Now that the time was on the way back towards their lake, no river was going to want to carry them; it would be necessary to walk between every lake which they would see again on their road. Then, once income in their winter camp, they should with the others begin hunting full-time and making ample reserve of game, fish, wood and the other resources of their environment which allow them to face and to survive the cold season. It would also be necessary to trap and to get ready the skins of beavers and other mammals used for the exchange of furs with newcomers in the big valleys of the South, the French people.

Would their stay on the edges of the Ottawa River also bring them to meet the Ouendats (Huron) chased away from the “Georgian Bay”2 by the Iroquois and with whom their nation had become allied? With, besides, Montagnais from the East, they were moreover going to enter the camp of the French people and they would obtain protection from them against their traditional enemies. The history was going to announce the defeat of the French people against the English and their own disappearance, by 1653, under the attacks of their wild opponents. Better armed, these last ones had already just sealed the fate of the Huron.

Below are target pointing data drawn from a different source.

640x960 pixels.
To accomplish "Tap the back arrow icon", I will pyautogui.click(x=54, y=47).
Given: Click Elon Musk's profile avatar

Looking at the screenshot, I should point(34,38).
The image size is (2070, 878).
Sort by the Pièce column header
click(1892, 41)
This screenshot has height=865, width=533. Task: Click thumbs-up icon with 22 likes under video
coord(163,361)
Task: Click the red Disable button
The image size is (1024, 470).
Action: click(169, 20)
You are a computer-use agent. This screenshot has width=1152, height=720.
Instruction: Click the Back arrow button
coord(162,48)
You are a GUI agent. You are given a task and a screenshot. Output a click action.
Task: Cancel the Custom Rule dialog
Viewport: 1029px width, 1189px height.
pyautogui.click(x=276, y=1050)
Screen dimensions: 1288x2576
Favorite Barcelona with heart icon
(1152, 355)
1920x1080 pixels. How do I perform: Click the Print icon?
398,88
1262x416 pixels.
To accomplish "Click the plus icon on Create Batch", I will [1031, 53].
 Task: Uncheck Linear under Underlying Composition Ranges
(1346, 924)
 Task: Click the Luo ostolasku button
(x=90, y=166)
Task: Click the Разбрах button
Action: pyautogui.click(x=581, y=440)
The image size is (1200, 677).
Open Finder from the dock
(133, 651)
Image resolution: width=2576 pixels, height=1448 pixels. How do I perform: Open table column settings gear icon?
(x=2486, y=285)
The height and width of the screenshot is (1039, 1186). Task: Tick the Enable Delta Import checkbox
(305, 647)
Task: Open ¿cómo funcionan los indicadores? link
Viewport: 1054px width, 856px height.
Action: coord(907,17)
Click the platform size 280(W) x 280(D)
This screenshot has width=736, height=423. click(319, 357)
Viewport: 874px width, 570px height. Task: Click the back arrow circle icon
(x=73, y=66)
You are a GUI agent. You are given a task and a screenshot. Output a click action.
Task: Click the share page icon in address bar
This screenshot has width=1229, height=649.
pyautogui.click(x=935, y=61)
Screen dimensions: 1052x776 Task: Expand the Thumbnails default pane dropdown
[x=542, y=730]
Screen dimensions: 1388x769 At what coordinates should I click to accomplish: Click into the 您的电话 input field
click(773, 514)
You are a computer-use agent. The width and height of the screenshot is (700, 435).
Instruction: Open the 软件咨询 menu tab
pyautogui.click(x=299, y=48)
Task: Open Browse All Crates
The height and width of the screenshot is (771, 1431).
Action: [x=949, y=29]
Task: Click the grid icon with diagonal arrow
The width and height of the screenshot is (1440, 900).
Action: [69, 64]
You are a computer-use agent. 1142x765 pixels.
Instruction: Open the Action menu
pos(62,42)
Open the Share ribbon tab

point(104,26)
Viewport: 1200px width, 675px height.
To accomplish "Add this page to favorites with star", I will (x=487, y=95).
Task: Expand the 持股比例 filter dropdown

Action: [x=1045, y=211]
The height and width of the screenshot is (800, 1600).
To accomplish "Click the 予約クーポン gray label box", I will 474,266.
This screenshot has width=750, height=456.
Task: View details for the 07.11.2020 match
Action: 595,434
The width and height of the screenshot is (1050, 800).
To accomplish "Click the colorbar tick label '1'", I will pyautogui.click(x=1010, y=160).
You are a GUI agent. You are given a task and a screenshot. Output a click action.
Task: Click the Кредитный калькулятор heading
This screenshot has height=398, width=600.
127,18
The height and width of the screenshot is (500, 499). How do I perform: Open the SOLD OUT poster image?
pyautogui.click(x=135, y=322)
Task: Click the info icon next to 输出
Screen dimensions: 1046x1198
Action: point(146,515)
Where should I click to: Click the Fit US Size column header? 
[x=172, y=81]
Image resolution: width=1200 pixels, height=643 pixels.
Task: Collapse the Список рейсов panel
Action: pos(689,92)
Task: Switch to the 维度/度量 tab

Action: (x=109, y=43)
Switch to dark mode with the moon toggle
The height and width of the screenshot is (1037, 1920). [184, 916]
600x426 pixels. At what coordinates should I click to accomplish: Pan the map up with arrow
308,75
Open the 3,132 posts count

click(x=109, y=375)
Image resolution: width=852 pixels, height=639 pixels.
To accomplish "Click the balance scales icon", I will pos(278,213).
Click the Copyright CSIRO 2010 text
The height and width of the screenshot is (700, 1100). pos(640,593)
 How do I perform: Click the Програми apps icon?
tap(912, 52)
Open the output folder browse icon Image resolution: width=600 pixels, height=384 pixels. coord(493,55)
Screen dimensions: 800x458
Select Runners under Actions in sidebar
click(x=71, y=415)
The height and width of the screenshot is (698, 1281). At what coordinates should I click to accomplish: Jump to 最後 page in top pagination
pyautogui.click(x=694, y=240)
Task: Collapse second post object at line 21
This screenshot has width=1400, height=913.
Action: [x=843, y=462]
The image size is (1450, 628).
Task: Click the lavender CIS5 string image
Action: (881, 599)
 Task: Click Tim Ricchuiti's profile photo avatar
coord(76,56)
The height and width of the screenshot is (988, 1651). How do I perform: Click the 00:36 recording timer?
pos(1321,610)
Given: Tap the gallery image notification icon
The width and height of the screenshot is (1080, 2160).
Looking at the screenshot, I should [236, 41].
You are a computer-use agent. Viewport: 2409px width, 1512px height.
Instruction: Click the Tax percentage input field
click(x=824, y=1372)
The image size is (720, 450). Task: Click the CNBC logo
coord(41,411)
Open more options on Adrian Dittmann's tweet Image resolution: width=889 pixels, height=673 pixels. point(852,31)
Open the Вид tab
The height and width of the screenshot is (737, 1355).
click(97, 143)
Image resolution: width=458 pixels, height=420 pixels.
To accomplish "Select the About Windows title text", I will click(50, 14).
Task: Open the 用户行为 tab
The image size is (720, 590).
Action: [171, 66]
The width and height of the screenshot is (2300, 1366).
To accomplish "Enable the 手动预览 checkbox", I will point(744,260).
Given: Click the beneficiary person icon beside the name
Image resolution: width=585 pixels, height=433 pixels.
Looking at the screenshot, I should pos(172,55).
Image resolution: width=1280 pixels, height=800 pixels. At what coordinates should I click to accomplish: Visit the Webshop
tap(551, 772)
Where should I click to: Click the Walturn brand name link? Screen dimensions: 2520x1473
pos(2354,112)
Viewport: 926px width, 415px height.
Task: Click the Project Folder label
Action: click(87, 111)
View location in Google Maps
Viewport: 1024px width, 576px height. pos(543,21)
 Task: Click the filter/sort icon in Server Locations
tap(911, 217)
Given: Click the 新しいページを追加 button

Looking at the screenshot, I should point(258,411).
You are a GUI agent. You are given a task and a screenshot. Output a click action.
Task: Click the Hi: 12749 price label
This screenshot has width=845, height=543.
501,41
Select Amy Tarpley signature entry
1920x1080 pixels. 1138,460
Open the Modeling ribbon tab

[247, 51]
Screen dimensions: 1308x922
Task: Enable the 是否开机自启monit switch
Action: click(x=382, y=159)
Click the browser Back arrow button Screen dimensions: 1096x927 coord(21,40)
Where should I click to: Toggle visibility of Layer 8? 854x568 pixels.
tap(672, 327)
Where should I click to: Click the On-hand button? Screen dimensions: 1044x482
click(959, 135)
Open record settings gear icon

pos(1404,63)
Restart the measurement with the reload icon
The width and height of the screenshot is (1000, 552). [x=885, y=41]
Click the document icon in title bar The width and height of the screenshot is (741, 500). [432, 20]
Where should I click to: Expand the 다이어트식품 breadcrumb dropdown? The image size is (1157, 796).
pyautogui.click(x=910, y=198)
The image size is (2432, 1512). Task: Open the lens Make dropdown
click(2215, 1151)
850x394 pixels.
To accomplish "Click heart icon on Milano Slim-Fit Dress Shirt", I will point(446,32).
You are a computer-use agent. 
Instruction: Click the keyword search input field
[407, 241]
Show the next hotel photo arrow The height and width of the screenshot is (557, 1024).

Number of their territories would for a long time, it seems, be deprived of any population until the colonization by White people. The native lifestyle in the Laurentians had vanished.
 
1. Signifying big river in Algonquin. The name Ottawa was attributed to other native tribe.
Source: Some of the historic facts are from "Les Laurentides" by Serge Laurin, editions of the IQRC. Loon feathers and situation on our lake are from the undersigned.             
2. Mattawa River, an Upper Ottawa River tributary, allows crossing in Lake Huron’s watershed. It was on the road of furs, Montreal up to Lake Athabaska (in Alberta).